Attached is the answer of the XML Protocol Working Group to our SOAP
Attachment Feature review comment 3[1]. 

Regards,

Hugo

  1. http://www.w3.org/2000/xp/Group/xmlp-lc-issues.html#x392
-- 
Hugo Haas - W3C
mailto:hugo@w3.org - http://www.w3.org/People/Hugo/

Forwarded message 1

  • From: Jean-Jacques Moreau <moreau@crf.canon.fr>
  • Date: Wed, 30 Oct 2002 17:09:22 +0100
  • Subject: XMLP LC Issue 392: closed
  • To: Dear XMLP Comments <xmlp-comments@w3.org>, Hugo Haas <hugo@w3.org>
  • CC: Yves Lafon <ylafon@w3.org>, Carine Bournez <carine@w3.org>, Herve Ruellan <ruellan@crf.canon.fr>, Henrik Frystyk Nielsen <frystyk@microsoft.com>
  • Message-ID: <3DC00432.7030503@crf.canon.fr>
Hugo,

You raised earlier issue 392. The issue contains two parts:

[P1] You asked whether intermediaries are allowed to add/remove 
secondary parts. More generally, you wondered whether there 
should be an equivalent to our well-known processing model, but 
one that would apply to secondary parts, not header blocks.

[P2] You wondered whether some URI schemes are better adapted to 
insertion, deletion, and modification of secondary parts.

The XMLP WG considers that this issue should be addressed by the 
AF specification and has decided to incorporate the text below.

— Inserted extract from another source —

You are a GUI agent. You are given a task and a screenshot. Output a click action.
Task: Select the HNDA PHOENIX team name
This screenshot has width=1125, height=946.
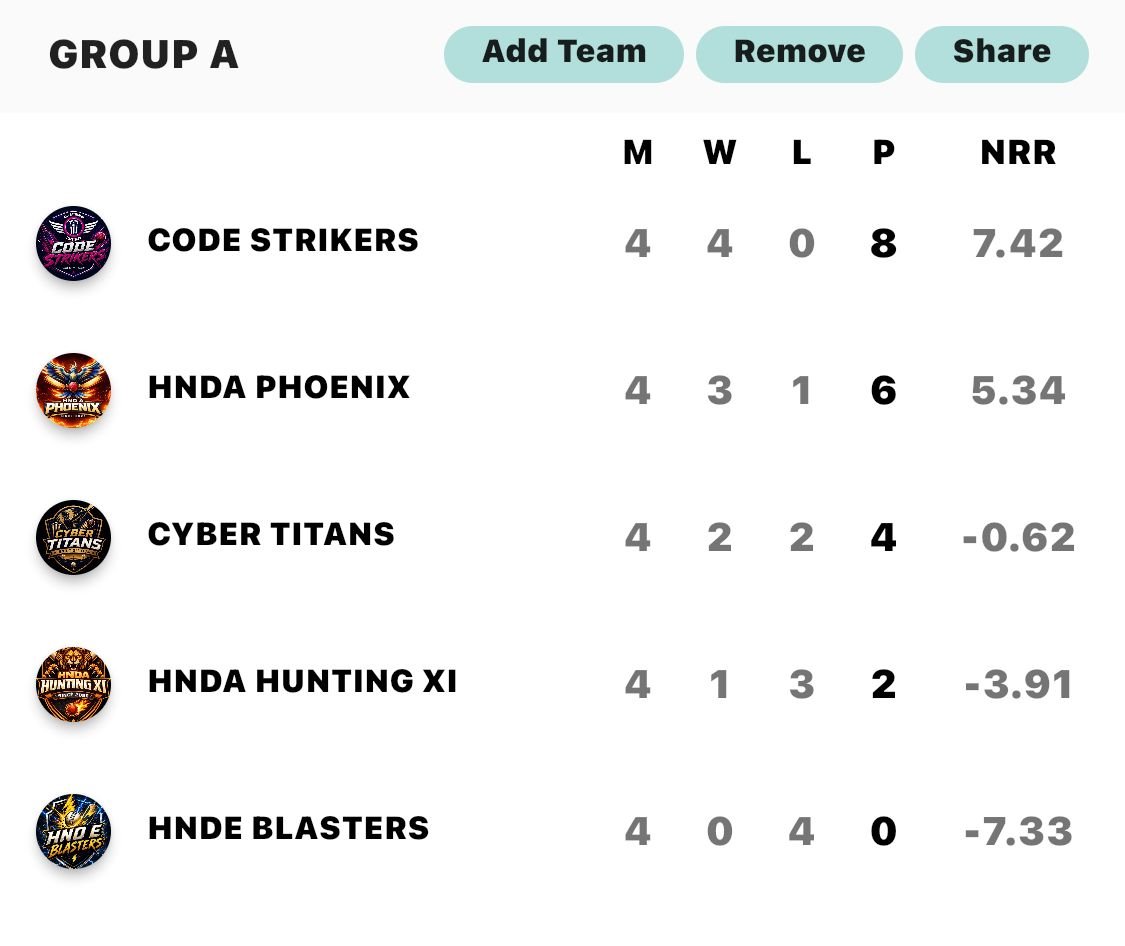point(278,387)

Regarding part 2, the WG considers that particular URI schemes 
should not be prescribed or rejected by the abstract AF 
specification, but by concrete attachment specifications only.

Please let us know asap if you disagree with the WG's decision.

Jean-Jacques.


[New section in AF document]

Intermediary Considerations
===========================
A SOAP message can travel through zero or more SOAP
intermediaries. This sections describes the requirements posed on
SOAP intermediaries supporting this specification.

A SOAP intermediary MUST be able to access any secondary part.

A forwarding SOAP intermediary MUST in general forward every
secondary parts contained in the incoming SOAP message, except
when the specification for a processed SOAP header block calls 
for the part to be removed or changed. An active SOAP 
intermediary MAY change or remove any secondary part even in the 
absence of such a mandate.

A SOAP intermediary MAY insert new secondary parts.

The integrity of references (i.e. URIs) to secondary parts MUST 
be maintained accross SOAP intermediaries. That is, a URI which 
resolves to a secondary part in an inbound SOAP message MUST 
continue to resolve to that part in the outbound message, unless 
that part was removed by the SOAP intermediary.